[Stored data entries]
⁂

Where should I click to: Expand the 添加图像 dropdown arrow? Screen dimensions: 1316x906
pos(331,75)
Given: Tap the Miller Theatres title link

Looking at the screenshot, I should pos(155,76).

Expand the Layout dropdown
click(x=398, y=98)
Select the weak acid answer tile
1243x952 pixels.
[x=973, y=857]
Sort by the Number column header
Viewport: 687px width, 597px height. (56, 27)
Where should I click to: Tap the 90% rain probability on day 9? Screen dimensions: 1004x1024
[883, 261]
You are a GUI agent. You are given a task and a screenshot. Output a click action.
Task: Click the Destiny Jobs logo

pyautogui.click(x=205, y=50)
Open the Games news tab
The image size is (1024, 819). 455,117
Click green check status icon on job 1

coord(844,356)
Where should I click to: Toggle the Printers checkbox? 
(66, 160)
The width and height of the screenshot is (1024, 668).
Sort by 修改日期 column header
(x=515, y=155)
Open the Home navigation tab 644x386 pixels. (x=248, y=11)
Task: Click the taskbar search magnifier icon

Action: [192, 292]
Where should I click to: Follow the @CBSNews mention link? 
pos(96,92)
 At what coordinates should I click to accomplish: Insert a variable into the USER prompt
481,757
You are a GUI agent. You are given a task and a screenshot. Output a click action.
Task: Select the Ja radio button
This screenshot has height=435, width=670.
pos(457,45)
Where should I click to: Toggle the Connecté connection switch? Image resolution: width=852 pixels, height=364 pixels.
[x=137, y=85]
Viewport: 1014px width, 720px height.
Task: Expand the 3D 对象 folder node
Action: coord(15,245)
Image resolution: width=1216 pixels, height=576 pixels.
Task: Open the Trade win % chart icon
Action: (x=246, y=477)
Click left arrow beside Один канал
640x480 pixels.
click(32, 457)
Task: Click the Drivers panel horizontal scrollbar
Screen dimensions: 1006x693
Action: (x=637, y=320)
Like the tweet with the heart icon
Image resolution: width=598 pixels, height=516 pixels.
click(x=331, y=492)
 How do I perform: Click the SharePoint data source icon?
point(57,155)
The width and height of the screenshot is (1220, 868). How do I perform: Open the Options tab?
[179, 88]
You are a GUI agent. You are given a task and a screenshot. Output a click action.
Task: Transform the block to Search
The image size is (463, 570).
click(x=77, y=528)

⁂

• **Task description**: The expected response reproduces all of the data precisely.

• **Result below**:
Where should I click to: Expand the 添加图像 dropdown arrow? Screen dimensions: 1316x906
pos(331,75)
Given: Tap the Miller Theatres title link

Looking at the screenshot, I should pos(155,76).

Expand the Layout dropdown
click(x=398, y=98)
Select the weak acid answer tile
1243x952 pixels.
[x=973, y=857]
Sort by the Number column header
Viewport: 687px width, 597px height. (56, 27)
Where should I click to: Tap the 90% rain probability on day 9? Screen dimensions: 1004x1024
[883, 261]
You are a GUI agent. You are given a task and a screenshot. Output a click action.
Task: Click the Destiny Jobs logo

pyautogui.click(x=205, y=50)
Open the Games news tab
The image size is (1024, 819). 455,117
Click green check status icon on job 1

coord(844,356)
Where should I click to: Toggle the Printers checkbox? 
(66, 160)
The width and height of the screenshot is (1024, 668).
Sort by 修改日期 column header
(x=515, y=155)
Open the Home navigation tab 644x386 pixels. (x=248, y=11)
Task: Click the taskbar search magnifier icon

Action: [192, 292]
Where should I click to: Follow the @CBSNews mention link? 
pos(96,92)
 At what coordinates should I click to accomplish: Insert a variable into the USER prompt
481,757
You are a GUI agent. You are given a task and a screenshot. Output a click action.
Task: Select the Ja radio button
This screenshot has height=435, width=670.
pos(457,45)
Where should I click to: Toggle the Connecté connection switch? Image resolution: width=852 pixels, height=364 pixels.
[x=137, y=85]
Viewport: 1014px width, 720px height.
Task: Expand the 3D 对象 folder node
Action: coord(15,245)
Image resolution: width=1216 pixels, height=576 pixels.
Task: Open the Trade win % chart icon
Action: (x=246, y=477)
Click left arrow beside Один канал
640x480 pixels.
click(32, 457)
Task: Click the Drivers panel horizontal scrollbar
Screen dimensions: 1006x693
Action: (x=637, y=320)
Like the tweet with the heart icon
Image resolution: width=598 pixels, height=516 pixels.
click(x=331, y=492)
 How do I perform: Click the SharePoint data source icon?
point(57,155)
The width and height of the screenshot is (1220, 868). How do I perform: Open the Options tab?
[179, 88]
You are a GUI agent. You are given a task and a screenshot. Output a click action.
Task: Transform the block to Search
The image size is (463, 570).
click(x=77, y=528)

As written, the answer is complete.